REQUIRED ACTIONS
**A)** Answer these questions about the bitter melon recipe:
(i) How much extra-firm tofu does it call for?
(ii) What can replace the pork loin?
(iii) How long should the onions cook?
**B)** Copy the stretch of the bitter melon recipe from "Here’s a recipe" through "grocer, if possible)", word for word.

— start SELECTED EXTRACT —

Bitter melon, sliced and salted

Here’s a recipe to get you started. (I confess, it’s the only thing I know to do with bitter melon. But it’s pretty tasty.)

Goya Champuru (Bitter melon with tofu and egg)

Ingredients

1/2 bitter melon, prepared as above
1/2 medium onion, sliced thinly
1 spring onion or small bunch of Chinese chives, cut into 2-cm lengths
200 grams extra-firm tofu, cut into chunks (get it from an Asian grocer, if possible)
200 grams pork loin, sliced thinly (can be replaced with chicken or omitted completely)
2 eggs, mixed well
1 tablespoon mirin (sweetened Japanese rice wine)
Soy sauce and/or salt, to taste
1 teaspoon oil, or as needed for cooking

Method

  1. Heat a large wok or frying pan. Add enough oil to just coat the bottom.
  2. Add onions and cook until translucent. Add pork or chicken, if using, and sauté until no longer pink.
  3. Add spring onion or chives and bitter melon.

— end SELECTED EXTRACT —
— start COLLECTED DATA —

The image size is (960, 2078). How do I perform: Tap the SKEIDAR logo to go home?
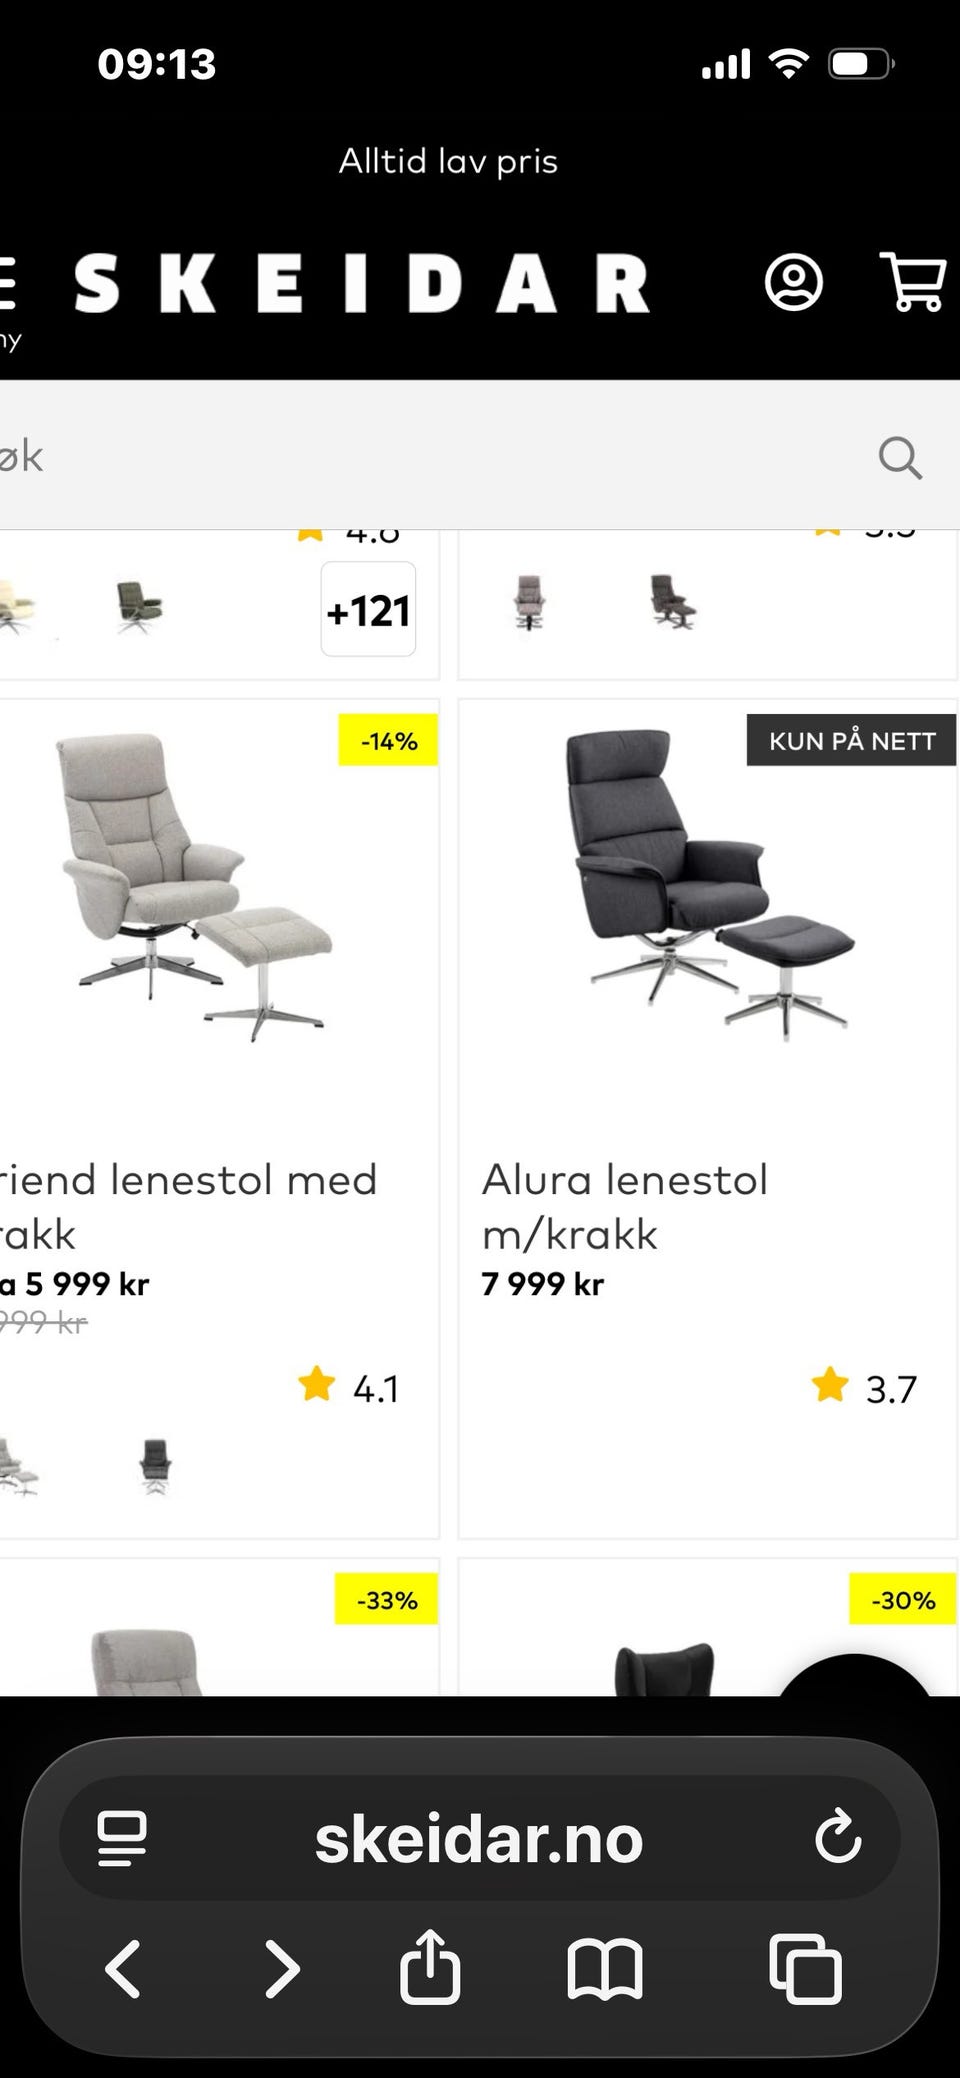coord(362,283)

— end COLLECTED DATA —

ANSWERS
**A)**
(i) 200 grams
(ii) Chicken, or the pork can be omitted completely
(iii) Until translucent

**B)**
Here’s a recipe to get you started. (I confess, it’s the only thing I know to do with bitter melon. But it’s pretty tasty.)

Goya Champuru (Bitter melon with tofu and egg)

Ingredients

1/2 bitter melon, prepared as above
1/2 medium onion, sliced thinly
1 spring onion or small bunch of Chinese chives, cut into 2-cm lengths
200 grams extra-firm tofu, cut into chunks (get it from an Asian grocer, if possible)